[Solitary fibrous tumor of pleural cavity].

INTRODUCTION

Solitary fibrous pleural tumor (SFT) is, in most cases, a benign tumor arising from mesenchymal cells. A malignant version of the tumor is rare and its histopathological evaluation is quite difficult. Usually, SFT affects visceral, as well as parietal pleura, most commonly in a form of a pedunculated tumor. The treatment is primarily surgical, with the aim to perform radical resection even in case of infiltrative growth. Adjuvant therapy is indicated in malignant varieties of the tumor, however, its outcome is uncertain.
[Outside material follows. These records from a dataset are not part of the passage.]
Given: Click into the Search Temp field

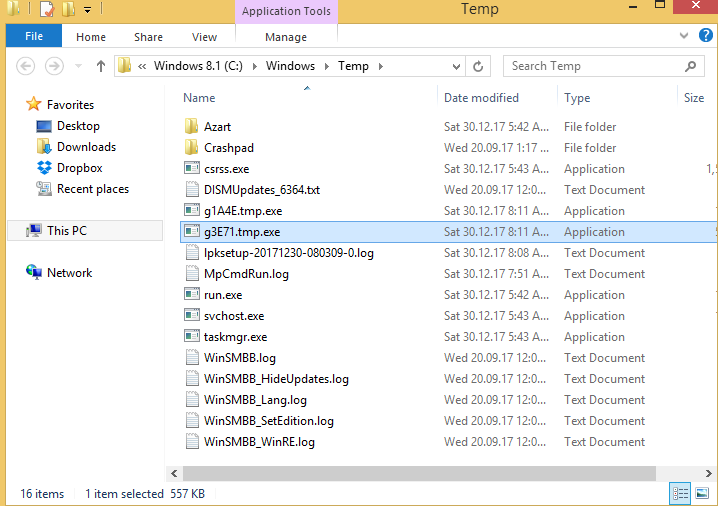Looking at the screenshot, I should (590, 66).
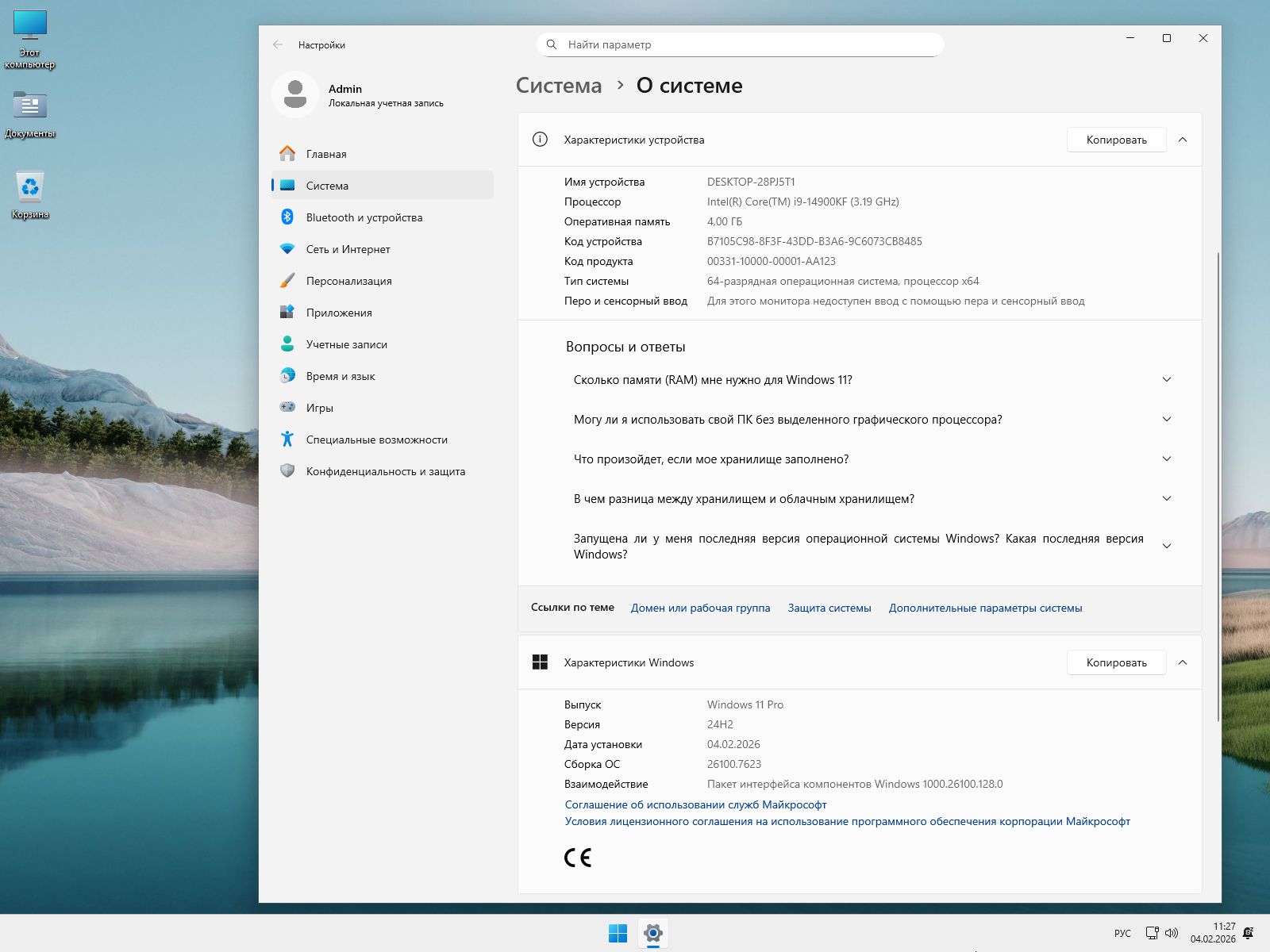The width and height of the screenshot is (1270, 952).
Task: Select Главная in the sidebar
Action: tap(326, 154)
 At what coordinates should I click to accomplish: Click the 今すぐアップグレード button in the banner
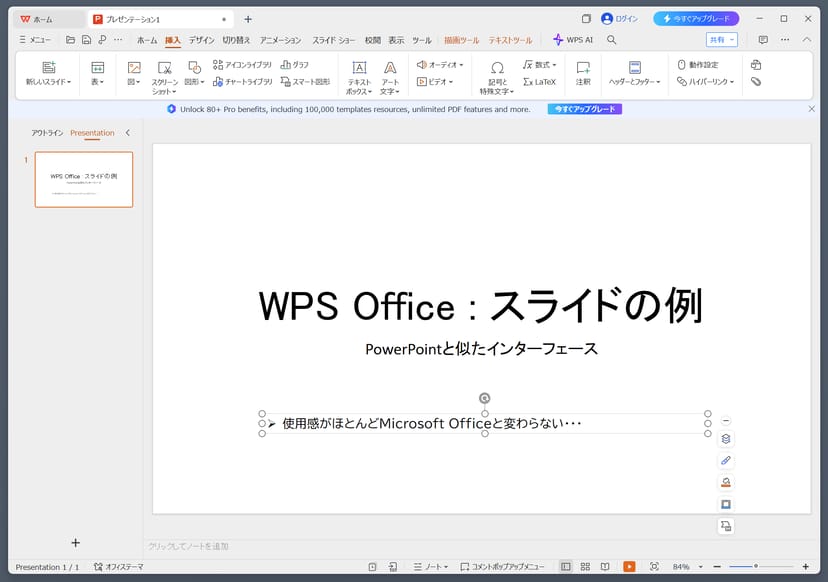pos(584,109)
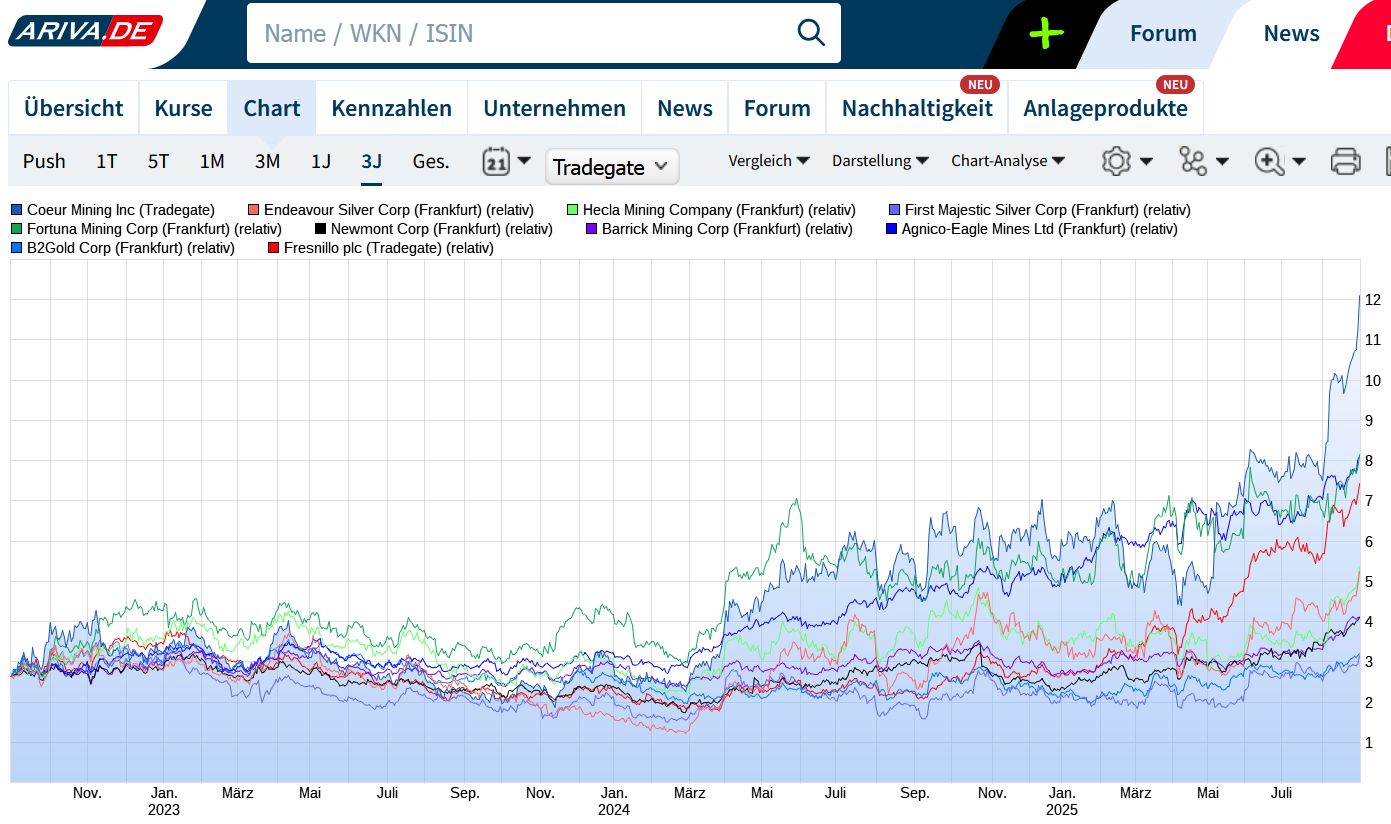
Task: Switch chart to 3M time range
Action: point(267,161)
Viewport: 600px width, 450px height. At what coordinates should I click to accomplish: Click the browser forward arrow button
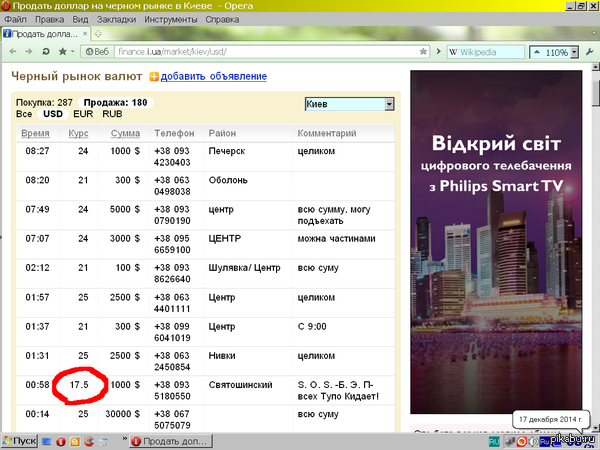[x=28, y=50]
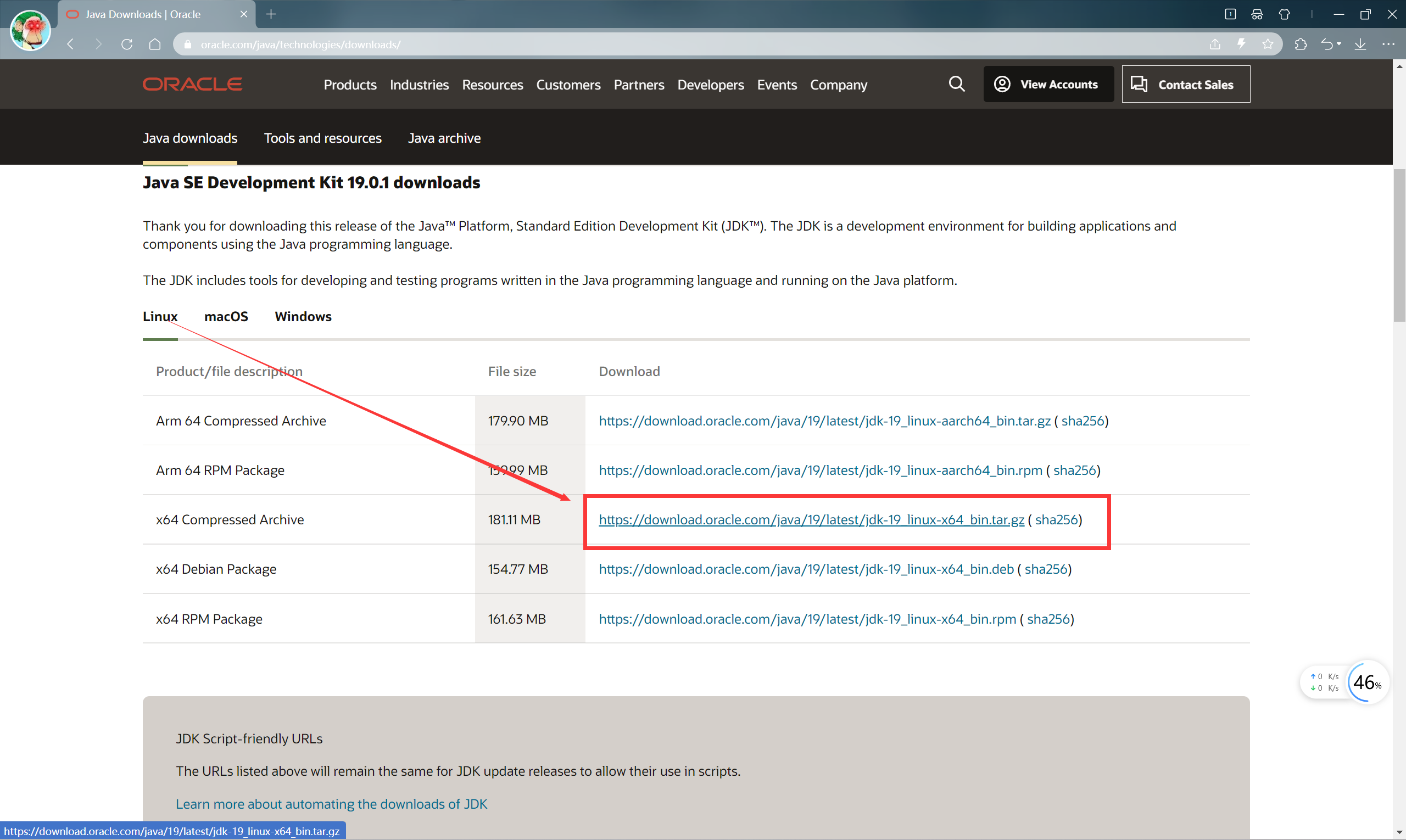Open a new browser tab
1406x840 pixels.
[271, 14]
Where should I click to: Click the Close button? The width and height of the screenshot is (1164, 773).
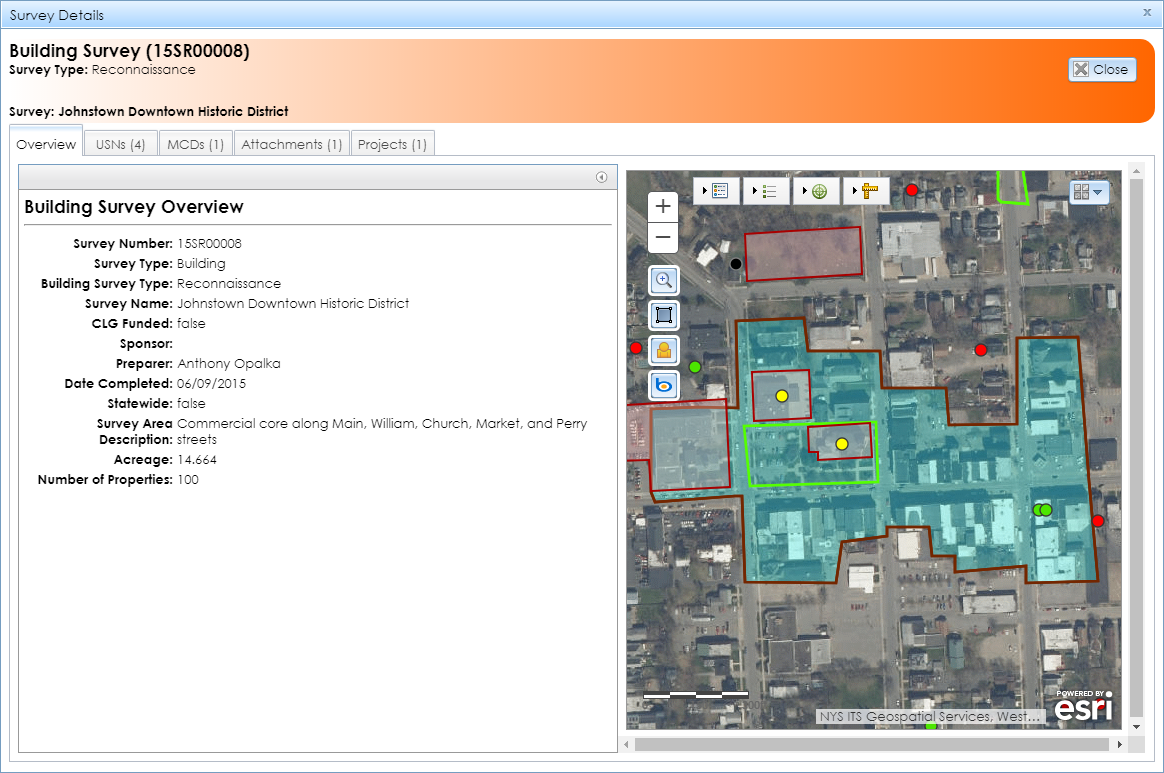pyautogui.click(x=1102, y=69)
SFTs have fairly high relaps rates and their prognosis and the risk of relaps can be estimated based on morphological indicators and assessment of their biological characteristics.

AIM

Retrospective analysis of SFT group of patients, who were operated from 2006 to 2009.

SUBJECTS AND METHODS

The authors present a group of 11 patients with solitary fibrous pleural tumors, who were operated at the Ist Faculty Hospital Surgical Clinic of the LF UP (Medical Faculty of the Palacky University) in Olomouc from 2006 to 2009. The authors assessed the patient's age, size of the tumors, types of the procedures, biological characteristics of the tumors, duration of hospitalization and complication rates.

CONCLUSION

Solitary pleural tumors are fairly rare tumors arising from fibroblastic cells, Its biological characteristics is uncertain and, in some cases, is difficult to assess based on immunohistochemical, as well as morphological indicators. The treatment is surgical--removal of the tumor as far as the healthy tissue. Adjuvant therapy is indicated in malignant varieties of the tumor. SFT relaps rate is fairly high, depending on the tumor biological characteristics and its morphological features.